*Task brief*. Read through the listing, and wherever a line holds the word "will", return it.

*Given data*.
----
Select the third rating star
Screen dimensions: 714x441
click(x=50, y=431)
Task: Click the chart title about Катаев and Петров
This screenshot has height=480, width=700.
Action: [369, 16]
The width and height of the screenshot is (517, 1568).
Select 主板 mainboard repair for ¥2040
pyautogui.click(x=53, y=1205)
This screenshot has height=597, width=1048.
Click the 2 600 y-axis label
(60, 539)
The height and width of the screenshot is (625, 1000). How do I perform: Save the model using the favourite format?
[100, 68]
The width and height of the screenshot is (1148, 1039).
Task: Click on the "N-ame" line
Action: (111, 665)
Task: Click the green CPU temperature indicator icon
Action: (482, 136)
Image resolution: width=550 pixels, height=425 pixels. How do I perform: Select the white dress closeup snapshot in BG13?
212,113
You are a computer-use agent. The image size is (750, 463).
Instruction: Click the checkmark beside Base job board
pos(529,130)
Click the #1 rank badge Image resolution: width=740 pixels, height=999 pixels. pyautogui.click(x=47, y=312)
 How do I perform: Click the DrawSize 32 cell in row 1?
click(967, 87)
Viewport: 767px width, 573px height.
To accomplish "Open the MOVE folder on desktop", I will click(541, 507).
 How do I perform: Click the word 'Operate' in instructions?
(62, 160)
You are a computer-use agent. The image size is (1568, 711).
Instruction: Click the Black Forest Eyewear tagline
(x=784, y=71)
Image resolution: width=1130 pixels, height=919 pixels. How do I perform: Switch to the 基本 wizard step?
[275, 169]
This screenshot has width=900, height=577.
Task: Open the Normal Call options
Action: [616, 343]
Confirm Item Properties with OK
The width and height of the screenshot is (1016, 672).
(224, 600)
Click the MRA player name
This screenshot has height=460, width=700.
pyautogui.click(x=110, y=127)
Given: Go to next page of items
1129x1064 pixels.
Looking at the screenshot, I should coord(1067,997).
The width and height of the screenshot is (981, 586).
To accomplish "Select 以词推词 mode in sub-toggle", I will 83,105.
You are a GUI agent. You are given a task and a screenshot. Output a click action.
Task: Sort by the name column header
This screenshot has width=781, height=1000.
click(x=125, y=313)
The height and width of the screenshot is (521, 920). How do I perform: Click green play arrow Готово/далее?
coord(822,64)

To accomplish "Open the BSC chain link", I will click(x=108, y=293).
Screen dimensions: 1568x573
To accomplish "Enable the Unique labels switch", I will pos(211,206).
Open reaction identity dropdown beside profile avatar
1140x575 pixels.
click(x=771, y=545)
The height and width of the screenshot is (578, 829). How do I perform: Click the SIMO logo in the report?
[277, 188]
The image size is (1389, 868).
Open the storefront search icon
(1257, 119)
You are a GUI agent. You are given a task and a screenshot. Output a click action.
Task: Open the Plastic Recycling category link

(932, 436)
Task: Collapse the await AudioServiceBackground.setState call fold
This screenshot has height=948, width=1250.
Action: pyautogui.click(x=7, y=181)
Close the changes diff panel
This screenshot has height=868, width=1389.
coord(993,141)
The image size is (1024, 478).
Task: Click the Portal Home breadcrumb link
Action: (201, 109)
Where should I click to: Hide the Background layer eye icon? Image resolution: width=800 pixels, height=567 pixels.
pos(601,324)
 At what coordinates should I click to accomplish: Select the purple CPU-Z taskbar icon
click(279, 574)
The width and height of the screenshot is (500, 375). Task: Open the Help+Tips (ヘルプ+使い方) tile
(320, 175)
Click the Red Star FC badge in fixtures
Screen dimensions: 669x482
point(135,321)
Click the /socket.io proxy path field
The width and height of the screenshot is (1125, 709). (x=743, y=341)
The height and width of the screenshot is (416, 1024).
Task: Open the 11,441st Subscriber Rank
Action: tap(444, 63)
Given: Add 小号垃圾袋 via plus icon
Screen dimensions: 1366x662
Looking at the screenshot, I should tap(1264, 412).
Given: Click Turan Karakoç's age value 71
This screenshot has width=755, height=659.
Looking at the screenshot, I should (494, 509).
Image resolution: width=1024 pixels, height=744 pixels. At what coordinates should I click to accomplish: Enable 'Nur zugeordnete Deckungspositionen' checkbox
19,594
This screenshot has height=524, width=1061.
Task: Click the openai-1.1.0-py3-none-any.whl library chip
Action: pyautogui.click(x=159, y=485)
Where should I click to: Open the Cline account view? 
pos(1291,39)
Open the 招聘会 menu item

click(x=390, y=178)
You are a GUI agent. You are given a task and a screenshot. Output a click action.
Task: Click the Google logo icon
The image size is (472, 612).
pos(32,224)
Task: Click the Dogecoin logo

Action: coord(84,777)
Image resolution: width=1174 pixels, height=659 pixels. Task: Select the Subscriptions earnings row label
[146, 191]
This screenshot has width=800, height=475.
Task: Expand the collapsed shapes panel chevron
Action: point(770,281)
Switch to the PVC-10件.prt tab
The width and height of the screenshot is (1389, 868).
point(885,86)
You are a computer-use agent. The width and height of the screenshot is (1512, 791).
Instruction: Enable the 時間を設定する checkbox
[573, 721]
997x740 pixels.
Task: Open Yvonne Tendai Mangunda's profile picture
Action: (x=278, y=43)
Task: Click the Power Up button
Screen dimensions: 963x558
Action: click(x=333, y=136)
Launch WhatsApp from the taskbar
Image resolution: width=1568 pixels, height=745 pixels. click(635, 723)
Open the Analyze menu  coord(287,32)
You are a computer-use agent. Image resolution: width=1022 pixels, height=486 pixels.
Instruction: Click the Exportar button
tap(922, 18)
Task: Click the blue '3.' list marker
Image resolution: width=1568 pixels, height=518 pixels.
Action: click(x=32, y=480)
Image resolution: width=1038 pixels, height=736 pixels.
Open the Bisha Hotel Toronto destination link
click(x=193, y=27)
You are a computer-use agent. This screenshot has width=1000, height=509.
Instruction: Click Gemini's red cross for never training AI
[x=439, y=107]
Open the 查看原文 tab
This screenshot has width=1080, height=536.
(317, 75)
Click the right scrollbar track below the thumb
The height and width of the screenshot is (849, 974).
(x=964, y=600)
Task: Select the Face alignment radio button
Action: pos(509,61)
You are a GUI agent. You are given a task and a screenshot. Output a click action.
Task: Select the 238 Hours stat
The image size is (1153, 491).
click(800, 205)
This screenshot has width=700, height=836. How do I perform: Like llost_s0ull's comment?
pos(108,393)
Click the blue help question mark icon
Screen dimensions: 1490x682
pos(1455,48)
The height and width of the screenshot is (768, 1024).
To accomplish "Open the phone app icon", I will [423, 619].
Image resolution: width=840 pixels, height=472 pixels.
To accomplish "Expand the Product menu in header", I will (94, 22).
----
*Result of the exercise*.
To accomplish "Open the MOVE folder on desktop", I will click(541, 507).
To accomplish "Select 以词推词 mode in sub-toggle", I will 83,105.
To accomplish "Open the BSC chain link", I will click(x=108, y=293).
To accomplish "Enable the Unique labels switch", I will pos(211,206).
To accomplish "Open the phone app icon", I will [423, 619].
To accomplish "Expand the Product menu in header", I will (94, 22).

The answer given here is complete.